Iremonger moved from Ireland to West Virginia in 2000. He’s been a milkman, videostore clerk, telemarketer, dishwasher, security guard, radio deejay, audiobook narrator, singer, poet and fiction writer. He now works as a cashier while he follows his passion for writing and podcasting. On his American Focus blog, he reposts a column he writes for the Irish magazine, Focus on Trim.

Monday, February 14, 2005

our love was greater than an ocean apart...





This is the story of how an online friendship between an Irish guy and a West Virginia
girl led to love and marriage.


Victoria had joined a mailing list I was on in May 1999. We had a lot in common and flirted on the list, going as far as almost getting married online! Our friendship grew more intimate in August, when we began confiding in each other about hurtful relationships we'd been in. We revealed deep secrets to each other, and Vic helped cheer me up during some bad times. The phone calls began in September I think, though we weren't as honest and deep in speech as we were through email. That changed on November 4th, when we 'really' talked, and when I told her (and finally admitted to myself) just how much I cared about her, concluding with 'and I love you.'


After an excruciating silence, my best friend uttered the immortal words 'What the hell, I love you too.' And so, us was born.


The next few months were difficult as I tried not to feel for Vic, thinking I knew how difficult it would be to be with her, and as I occasionally returned to my pathetic wallowing. But being us was great, just breathing together over a phone line made me feel ecstatic. We exchanged up to 8 emails a day, spent hours together by phone, or using the Internet phone program 'Buddyphone'. Once I read her to sleep - reading Prozac Nation by Elizabeth Wurtzel. Romantic, huh?!


We also exchanged tapes, photos and more. I think the eventual total of tapes I sent her was approximately 30 - music, 'talktapes', and recordings from the radio studio in which I worked. I was spending all my free time with Victoria, even though she was over 6000 miles away, and I was happier than I'd ever been.


We decided we couldn't meet till November 2000, then I thought I might be able to make it in May, but as our relationship grew stronger we couldn't wait that long and eventually decide to meet in March.


In January, I Iost my job at the radio station, and began working at a local grocery store called Super Valu. I later found out that Vic had also worked at a Super Valu. Anyway, I wasn't fun around that time. I was tired and grouchy a lot. I was tired in general of the town I lived in. So, when in February Vic's sister found out about us, and my baby needed me, I got return tickets departing the following week, and decided to quit Super Valu, leave Trim, and move my stuff to my parents house. It was time for a change, though I had no idea how much change there would be!
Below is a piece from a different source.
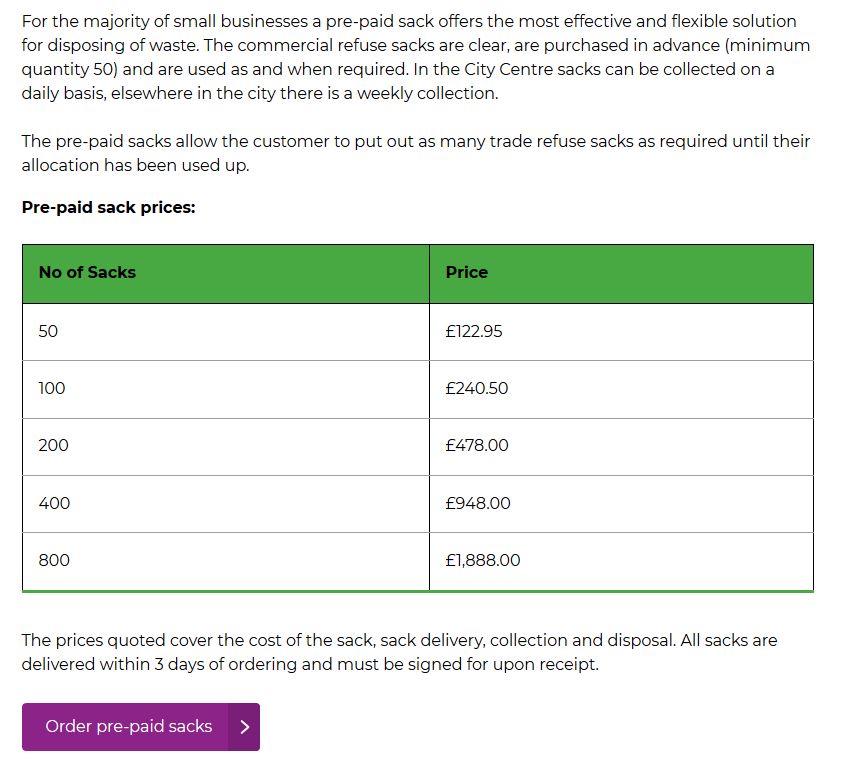The height and width of the screenshot is (767, 842).
Task: Click the paragraph about small businesses sacks
Action: (416, 57)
On Valentines Day 2000, I flew to Charleston, West Virginia, to meet my best friend and my destiny.





Meanwhile Victoria had been going through a very difficult time. She and her family were Jehovah's Witnesses, so when her sister found out about us she was under tremendous pressure to let me go, including a meeting the night before I came with elders from the local congregation who quoted many scriptures and assured her I was sent by Satan, or that I was a pimp, or something.
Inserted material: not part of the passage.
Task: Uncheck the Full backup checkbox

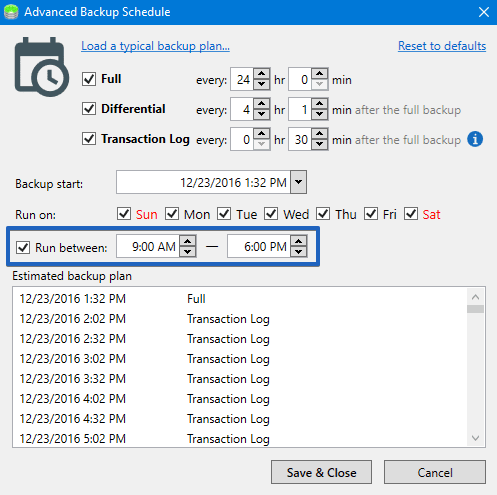Action: tap(89, 79)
I landed at Yeager Airport hours late. Victoria had been there for 8 hours, having left home early afraid that somehow her family would stop her from meeting me. She had basically been told that if she met me, she wouldn't be welcome back on her family's property where she had been living in an apartment adjoining her sister's house.


So we had to stay in a motel together. After a slightly awkward meeting during which we held each other a lot, and I kissed her too soon, we got a taxi to the Ivy Terrace Motel which became our home for a few weeks.


Memories of the first 10 days are a little blurred. We ate at Burger King a lot, there were many tearful phone calls between Vic and her family. I remember that the first couple of days were a little awkward, and I was even thinking of returning to Ireland, but on the third day we clicked. Finally we felt as comfortable with each other in person as we had online.


There was a lot of agonizing about what to do. Our staying together at the motel was a big problem for her family and friends in the religion, because whether anything sexual happened or not, for unmarried people to be living together like that was considered misconduct. It would eventually lead to her being disfellowshipped from the Jehovah's Witness community. We also realized that staying in the same country would be a problem for us unless we were married. And watching the Jerry Springer Show made me realize how lucky I was to have found a beautiful, intelligent woman with common interests who not only accepted me, but loved me. And I realized how much I loved her and wanted her in my life. I proposed marriage. In a typically romantic way.
"Lets get married then. No, really!"


Spending our first night apart since we'd met strengthened our resolve, so the next day, on February 24th, we set out to get a marriage license. We got off at the wrong bus stop, walked 2 miles to the courthouse, got the license, crossed the street to the Judicial Annex, found Judge Todd Kauffman, engaged in a conversation about how similar the Irish are to the Amish, and said 'I will' in front of his crying secretary.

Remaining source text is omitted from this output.